After democratic changes in 1989, he served in the Slovak government, becoming the
foreign policy advisor to the first president of the Slovak Republic Michal Kovak.
Currently, he a non-resident senior fellow with the German Marshall Fund and board
member of the European Endowment for Democracy.
MSUB Center of International Studies Director Dr. Paul Foster said the lecture is
important as it focuses on troubling global trends that are now being echoed in the
United States.
“There has been a noticeable and sustained increase of authoritarian regimes across
the globe, but in opposed to earlier periods, these are more “soft” authoritarian
governments, marked by the rise of a strong personality, usually elected under dubious
circumstances, but with the veneer of democracy, as the sole leader and guarantor
of a country’s interest,” Foster said. “At the same time, these systems seek to control
information, such as placing restrictions on both the traditional media (newspapers,
television, radio) and new media (internet, social networks).”

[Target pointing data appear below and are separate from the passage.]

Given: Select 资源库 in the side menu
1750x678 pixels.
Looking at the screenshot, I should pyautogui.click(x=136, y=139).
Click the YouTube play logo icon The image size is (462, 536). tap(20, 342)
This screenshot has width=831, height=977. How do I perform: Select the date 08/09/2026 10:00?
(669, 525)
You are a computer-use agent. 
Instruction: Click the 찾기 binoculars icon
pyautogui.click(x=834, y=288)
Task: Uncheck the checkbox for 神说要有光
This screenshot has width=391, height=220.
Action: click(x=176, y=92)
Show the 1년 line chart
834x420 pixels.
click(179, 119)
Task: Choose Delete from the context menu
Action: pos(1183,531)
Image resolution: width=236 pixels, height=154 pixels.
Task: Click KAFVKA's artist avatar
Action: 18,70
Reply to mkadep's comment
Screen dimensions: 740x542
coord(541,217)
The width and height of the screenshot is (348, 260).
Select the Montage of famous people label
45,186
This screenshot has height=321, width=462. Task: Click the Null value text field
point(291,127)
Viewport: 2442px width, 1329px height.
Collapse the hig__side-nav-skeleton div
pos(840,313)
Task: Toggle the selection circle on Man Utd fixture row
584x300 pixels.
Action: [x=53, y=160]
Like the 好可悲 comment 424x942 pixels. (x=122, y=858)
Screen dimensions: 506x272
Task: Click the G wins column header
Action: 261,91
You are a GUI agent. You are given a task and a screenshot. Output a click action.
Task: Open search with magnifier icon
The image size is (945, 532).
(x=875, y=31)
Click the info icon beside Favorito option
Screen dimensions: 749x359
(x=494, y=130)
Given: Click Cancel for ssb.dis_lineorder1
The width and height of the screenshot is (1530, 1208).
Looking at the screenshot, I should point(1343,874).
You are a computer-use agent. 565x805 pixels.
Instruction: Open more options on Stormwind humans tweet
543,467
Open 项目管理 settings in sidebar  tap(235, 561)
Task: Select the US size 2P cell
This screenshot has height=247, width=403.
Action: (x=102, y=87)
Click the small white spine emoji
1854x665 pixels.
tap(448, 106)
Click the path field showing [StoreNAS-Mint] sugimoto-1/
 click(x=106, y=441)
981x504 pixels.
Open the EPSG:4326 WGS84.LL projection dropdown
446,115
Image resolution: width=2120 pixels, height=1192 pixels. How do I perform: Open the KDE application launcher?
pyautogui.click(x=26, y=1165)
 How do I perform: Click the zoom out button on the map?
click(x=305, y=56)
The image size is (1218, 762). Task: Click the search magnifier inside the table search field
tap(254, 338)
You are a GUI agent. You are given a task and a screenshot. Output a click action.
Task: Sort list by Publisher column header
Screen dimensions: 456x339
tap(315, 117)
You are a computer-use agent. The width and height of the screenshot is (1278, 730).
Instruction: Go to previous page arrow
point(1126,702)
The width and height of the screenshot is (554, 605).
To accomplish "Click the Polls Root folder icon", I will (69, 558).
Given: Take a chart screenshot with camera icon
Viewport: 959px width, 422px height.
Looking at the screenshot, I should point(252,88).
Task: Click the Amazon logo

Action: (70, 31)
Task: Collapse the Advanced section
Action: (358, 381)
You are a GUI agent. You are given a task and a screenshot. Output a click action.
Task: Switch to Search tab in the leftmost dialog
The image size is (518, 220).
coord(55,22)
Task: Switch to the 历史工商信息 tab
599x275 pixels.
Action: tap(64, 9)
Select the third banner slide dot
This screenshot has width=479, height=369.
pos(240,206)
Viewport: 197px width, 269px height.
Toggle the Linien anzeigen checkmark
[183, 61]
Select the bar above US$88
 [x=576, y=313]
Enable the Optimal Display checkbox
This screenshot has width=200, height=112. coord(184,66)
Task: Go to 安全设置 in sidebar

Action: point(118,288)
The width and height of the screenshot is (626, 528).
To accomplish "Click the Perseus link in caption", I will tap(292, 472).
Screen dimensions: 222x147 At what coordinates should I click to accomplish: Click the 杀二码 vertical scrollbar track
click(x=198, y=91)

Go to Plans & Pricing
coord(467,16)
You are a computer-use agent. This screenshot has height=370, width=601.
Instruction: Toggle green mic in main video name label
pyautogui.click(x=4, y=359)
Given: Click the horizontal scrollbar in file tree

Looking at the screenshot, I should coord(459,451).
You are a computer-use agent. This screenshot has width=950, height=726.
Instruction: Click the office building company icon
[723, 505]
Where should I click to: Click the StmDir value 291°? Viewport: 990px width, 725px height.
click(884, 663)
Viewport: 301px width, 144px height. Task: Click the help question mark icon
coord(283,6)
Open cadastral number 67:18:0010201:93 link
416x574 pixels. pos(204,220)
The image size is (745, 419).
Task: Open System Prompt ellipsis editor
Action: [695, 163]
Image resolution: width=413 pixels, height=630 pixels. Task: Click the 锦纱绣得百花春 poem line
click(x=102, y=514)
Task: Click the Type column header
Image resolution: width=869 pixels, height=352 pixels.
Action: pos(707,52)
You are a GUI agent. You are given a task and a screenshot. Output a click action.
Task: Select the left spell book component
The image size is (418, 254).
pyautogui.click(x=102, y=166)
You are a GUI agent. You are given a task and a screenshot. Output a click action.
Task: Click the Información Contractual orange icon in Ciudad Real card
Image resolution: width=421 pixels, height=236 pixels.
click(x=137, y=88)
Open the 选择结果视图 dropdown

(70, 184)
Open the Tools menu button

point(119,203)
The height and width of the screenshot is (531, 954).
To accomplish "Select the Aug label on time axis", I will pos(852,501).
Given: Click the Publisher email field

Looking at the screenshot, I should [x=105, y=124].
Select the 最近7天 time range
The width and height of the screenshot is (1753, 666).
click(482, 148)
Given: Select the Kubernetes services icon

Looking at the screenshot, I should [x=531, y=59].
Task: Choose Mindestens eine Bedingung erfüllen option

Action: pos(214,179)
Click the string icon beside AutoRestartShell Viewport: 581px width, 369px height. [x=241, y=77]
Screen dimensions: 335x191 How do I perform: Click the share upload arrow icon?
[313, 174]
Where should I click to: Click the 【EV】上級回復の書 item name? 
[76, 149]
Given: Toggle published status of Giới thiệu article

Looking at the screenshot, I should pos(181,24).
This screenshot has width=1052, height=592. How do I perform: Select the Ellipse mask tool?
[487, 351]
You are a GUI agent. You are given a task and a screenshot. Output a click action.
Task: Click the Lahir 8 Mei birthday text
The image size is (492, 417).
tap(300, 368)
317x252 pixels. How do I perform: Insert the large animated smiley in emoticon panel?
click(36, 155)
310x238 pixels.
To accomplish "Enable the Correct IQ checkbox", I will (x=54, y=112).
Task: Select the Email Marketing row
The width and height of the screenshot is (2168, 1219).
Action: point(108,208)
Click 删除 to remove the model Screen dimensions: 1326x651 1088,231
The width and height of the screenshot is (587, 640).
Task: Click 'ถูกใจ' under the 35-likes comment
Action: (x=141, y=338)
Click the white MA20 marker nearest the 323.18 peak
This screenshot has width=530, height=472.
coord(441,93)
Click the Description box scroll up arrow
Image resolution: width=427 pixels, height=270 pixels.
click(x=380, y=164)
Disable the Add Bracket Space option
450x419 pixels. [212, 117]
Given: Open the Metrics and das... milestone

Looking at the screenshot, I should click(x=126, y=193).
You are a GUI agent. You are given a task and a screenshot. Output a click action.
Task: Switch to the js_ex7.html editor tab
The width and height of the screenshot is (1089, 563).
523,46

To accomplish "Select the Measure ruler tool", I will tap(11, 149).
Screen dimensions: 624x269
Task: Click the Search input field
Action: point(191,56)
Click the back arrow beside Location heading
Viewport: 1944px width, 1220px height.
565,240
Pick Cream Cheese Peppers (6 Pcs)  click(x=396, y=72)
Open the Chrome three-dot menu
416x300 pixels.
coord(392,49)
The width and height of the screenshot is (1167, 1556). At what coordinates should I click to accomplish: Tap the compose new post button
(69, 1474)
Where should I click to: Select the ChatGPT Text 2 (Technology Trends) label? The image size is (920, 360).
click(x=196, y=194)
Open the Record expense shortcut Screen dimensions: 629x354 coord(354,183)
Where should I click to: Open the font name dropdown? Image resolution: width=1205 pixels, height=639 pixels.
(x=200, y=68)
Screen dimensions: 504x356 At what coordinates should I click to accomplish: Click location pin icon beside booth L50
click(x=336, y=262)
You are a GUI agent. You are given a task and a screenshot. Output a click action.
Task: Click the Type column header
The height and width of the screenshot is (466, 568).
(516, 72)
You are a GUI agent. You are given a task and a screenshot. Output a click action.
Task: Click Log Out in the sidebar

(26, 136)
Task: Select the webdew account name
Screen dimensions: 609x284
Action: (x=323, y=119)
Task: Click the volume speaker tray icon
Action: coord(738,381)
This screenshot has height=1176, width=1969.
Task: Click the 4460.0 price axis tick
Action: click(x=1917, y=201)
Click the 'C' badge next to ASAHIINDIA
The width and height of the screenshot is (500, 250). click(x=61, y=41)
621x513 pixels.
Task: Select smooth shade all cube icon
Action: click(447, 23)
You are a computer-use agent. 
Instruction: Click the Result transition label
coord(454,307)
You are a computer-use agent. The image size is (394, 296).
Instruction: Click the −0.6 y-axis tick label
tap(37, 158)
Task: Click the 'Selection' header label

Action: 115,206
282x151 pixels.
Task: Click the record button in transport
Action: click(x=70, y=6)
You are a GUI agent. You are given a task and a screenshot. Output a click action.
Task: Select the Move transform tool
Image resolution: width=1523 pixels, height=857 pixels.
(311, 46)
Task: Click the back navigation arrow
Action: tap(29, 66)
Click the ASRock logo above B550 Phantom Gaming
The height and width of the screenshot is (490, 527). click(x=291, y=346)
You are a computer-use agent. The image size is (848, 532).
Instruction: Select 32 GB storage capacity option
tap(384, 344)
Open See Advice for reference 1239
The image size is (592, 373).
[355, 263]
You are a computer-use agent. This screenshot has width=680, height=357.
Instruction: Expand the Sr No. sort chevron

Foster said that combined with the current and past attacks on public education, society
now finds itself on the crossroads, with one step in the past idealizing a simpler
time in history when all learning and knowledge was found in a single book, and the
other foot pointed toward a future full of uncertainty, challenges and international
forces.
“This is not Orwell’s Big Brother, but rather a more pervasive attack on civil society at its very core – education and learning,” Foster said.
The lecture is presented as part of Billings’ Week of Peace & Love and is free and open to the public.